The ascending hierarchical classification (AHC) revealed three groups of phenotypic diversity. Furthermore, the independent distribution of trees of different origins (Affery and Biankouma) in the three groups suggests that genetic diversity was not related to geographical origin. This result would indicate a phyletic link between the different trees. Six traits were the most relevant to differentiate the AHC derived groups. These were, according to their discriminatory power, trunk diameter, fruit height, seed mass, leaf width, petiole width and height of the first branch. Thus, these characteristics would make it possible to characterise *Garcinia**kola* in a large-scale study.

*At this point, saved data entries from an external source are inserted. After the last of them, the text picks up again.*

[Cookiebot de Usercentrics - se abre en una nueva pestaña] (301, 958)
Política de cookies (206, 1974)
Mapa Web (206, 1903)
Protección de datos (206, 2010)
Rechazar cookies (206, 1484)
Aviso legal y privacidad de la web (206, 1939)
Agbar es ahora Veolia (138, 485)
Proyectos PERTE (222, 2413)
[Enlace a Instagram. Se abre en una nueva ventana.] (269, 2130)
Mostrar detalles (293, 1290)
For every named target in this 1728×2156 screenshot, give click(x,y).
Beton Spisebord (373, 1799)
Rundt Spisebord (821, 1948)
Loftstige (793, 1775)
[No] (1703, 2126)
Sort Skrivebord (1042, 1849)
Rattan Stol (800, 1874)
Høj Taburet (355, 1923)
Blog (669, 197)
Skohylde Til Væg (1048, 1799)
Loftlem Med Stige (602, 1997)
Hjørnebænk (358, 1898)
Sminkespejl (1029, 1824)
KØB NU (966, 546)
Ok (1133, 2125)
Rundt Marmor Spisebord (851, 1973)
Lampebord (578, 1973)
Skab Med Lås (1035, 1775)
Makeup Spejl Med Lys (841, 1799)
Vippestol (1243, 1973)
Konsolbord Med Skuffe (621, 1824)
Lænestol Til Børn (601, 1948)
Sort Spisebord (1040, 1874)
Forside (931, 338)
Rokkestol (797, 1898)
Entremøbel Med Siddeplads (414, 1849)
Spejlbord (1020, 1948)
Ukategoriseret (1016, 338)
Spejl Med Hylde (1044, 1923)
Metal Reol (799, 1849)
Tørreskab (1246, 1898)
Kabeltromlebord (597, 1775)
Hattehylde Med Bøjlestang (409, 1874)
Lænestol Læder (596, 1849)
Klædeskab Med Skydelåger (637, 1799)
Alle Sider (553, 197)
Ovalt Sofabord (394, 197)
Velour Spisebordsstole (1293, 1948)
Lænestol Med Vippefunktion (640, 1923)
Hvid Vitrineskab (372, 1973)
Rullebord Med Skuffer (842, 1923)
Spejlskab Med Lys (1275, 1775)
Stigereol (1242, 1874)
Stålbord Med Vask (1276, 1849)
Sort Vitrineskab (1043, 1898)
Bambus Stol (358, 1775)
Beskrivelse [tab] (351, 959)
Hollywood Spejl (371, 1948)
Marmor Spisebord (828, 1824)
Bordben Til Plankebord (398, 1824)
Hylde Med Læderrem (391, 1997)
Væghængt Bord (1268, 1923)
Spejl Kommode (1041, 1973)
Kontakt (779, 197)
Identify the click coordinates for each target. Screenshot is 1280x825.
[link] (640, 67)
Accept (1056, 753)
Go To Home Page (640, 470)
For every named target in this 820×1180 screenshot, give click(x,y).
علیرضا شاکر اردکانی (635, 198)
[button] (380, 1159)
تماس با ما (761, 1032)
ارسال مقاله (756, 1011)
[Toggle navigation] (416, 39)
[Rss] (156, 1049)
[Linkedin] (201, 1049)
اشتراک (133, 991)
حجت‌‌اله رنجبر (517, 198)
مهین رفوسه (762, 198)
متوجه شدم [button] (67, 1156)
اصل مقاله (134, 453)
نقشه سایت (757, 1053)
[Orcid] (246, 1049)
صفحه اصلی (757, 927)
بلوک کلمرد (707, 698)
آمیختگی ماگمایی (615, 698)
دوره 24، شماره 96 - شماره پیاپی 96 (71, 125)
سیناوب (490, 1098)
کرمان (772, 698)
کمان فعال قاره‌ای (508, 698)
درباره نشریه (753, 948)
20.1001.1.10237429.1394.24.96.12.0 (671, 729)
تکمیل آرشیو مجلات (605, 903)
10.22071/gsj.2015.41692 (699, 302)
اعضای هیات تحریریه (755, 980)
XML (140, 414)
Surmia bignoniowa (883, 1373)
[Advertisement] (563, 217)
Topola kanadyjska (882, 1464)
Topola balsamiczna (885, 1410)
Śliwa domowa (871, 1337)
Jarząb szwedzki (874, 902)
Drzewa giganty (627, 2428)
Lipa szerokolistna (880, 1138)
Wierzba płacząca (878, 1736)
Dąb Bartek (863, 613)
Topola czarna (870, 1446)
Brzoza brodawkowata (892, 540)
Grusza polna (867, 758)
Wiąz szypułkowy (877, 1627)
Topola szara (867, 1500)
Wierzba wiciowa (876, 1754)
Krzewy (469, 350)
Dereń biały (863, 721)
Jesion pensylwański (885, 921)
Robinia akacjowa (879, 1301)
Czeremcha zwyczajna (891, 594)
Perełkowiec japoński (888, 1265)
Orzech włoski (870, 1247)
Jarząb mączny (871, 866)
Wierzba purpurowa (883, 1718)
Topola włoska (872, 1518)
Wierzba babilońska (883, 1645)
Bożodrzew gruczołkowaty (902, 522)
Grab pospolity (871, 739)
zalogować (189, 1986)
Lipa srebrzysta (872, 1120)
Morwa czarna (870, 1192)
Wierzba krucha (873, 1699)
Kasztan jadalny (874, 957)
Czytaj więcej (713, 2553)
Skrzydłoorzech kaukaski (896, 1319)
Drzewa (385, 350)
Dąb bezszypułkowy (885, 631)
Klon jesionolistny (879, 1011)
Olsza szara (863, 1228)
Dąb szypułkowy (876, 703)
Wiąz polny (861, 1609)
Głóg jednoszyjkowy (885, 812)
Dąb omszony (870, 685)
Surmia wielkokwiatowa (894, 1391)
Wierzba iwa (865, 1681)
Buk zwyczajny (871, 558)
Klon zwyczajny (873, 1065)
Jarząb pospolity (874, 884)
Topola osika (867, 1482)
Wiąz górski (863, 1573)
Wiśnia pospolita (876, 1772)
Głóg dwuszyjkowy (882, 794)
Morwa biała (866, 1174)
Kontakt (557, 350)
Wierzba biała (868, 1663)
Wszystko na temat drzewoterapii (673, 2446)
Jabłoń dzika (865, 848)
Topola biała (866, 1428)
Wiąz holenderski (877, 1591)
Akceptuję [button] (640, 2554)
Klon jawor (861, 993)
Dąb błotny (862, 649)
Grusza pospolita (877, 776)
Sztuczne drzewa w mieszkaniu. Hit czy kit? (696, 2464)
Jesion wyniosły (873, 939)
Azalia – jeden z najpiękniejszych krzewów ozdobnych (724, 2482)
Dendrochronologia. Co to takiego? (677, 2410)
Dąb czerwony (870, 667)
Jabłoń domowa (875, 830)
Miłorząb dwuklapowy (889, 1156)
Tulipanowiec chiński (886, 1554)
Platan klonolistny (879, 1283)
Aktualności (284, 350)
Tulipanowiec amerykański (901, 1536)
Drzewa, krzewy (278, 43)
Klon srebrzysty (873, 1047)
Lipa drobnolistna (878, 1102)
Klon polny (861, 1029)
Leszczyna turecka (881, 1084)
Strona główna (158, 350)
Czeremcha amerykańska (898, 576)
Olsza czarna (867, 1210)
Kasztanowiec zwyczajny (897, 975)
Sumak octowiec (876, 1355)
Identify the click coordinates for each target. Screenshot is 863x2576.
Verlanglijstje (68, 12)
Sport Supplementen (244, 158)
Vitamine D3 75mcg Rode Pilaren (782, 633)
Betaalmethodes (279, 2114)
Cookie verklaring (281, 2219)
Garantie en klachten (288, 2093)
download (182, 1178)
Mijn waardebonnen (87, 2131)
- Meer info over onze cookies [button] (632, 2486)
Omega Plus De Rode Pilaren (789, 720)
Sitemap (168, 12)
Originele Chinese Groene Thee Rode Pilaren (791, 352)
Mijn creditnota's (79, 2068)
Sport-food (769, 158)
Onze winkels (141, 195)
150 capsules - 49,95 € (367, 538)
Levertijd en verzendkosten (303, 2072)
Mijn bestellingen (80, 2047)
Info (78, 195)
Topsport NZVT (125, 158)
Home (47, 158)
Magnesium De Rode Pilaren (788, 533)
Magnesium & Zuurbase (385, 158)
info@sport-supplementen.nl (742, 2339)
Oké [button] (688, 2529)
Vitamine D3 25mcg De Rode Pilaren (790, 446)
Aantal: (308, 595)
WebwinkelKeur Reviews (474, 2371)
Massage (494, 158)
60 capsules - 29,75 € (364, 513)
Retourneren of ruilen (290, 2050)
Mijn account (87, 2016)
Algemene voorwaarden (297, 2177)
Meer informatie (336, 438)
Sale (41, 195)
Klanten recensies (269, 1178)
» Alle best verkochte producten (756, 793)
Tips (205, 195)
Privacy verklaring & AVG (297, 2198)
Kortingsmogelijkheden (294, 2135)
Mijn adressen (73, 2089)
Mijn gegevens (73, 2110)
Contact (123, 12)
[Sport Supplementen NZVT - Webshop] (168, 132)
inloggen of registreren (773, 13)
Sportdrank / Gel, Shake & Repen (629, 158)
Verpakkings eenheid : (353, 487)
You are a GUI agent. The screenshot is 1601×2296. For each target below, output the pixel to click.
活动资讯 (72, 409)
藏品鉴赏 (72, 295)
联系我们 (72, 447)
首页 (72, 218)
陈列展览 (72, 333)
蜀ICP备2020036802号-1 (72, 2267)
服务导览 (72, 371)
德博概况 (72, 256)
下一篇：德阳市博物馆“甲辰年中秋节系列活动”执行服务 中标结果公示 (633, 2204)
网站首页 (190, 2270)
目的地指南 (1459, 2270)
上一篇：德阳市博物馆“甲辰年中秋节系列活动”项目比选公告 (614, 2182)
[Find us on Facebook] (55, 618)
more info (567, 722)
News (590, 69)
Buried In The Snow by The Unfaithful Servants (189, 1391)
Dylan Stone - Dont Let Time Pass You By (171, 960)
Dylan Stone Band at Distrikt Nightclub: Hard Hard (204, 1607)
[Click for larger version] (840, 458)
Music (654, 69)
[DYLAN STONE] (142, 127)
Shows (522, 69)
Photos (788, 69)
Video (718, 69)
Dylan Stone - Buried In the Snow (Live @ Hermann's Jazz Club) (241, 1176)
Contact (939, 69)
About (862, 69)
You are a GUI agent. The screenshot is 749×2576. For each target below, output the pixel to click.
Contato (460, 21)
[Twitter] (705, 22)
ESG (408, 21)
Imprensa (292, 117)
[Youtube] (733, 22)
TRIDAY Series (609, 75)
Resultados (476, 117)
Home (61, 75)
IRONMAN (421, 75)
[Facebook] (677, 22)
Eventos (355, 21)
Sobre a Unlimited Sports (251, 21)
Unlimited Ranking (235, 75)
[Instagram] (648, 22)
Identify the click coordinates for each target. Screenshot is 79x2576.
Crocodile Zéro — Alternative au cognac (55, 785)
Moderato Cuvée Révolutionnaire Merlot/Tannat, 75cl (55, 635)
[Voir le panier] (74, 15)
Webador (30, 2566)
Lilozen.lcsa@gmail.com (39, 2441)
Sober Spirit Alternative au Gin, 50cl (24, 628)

The study of the distribution of trees within the two populations (Affery and Biankouma) revealed an aggregate distribution of trees. The average distance observed between trees is smaller at Affery (84.28 m) than at Biankouma (157.46 m). These results are similar to those obtained in Strombosia *sheffleria* [21]. The aggregate spatial distributions of some tree species can be interpreted as reflecting variations in environmental characteristics [22] [23]. These species will aggregate in areas where environmental conditions are favourable for their development [24]. On the other hand, the mode of dispersion may also explain the aggregation. The limitation of dispersion also results in an aggregate geographical distribution [25] often observable for tropical tree species [26]. The aggregate distribution of *Garcinia* *kola* H. would be due either to sarcochores, *i.e.* totally or partially fleshy diasporas, or ballochores, *i.e.* expelled by the plant itself during the spread. Indeed these types of diasporas, which cannot ensure long-distance dispersal, can give species an aggregated spatial structure made by rodents [21].

5. Conclusion

This work has enabled us to gather information on the level and structure of the morphological diversity of *Garcinia* *kola* Heckel in two agro-ecological zones in Côte d’Ivoire. The geographical distribution of the trees of the two populations revealed an aggregated structure. The evaluation of the morphological diversity of *G.* *kola* *made* *it* possible to highlight the most discriminating descriptors. Indeed, at the fruit level, it is the height of the fruit and the mass of the grains that are the most discriminating. At the foliar organ and tree level, it was the width of the leaves and trunk respectively that revealed greater variability in the trees. The ascending hierarchical classification (AHC) has given details on the approximation of trees by structuring them into three groups of phenotypic diversity. The differentiation of these groups is based on six most discriminating parameters. These can be classified according to their order of discriminating power. These are trunk diameter, fruit height, seed mass, leaf width, petiole width and height of the first branch. In this way, the representatives of the three groups can be used to set up a wood yard to bring together most of the diversity of *G. kola* in Côte d’Ivoire. But since morphological markers are subject to variations related to the tree growing environment, we intend to extend this study to molecular analysis. Microsatellite primers have been selected to conduct this step. The combined results will make it possible to propose a strategy for the sustainable conservation of the resource.

Acknowledgements

The authors thank the village populations and the landowners of the study areas without which no data would be obtained. Thank you also to the research college of Genetics Laboratory of Nangui Abrogoua University.

Conflicts of Interest

The authors declare no conflicts of interest regarding the publication of this paper.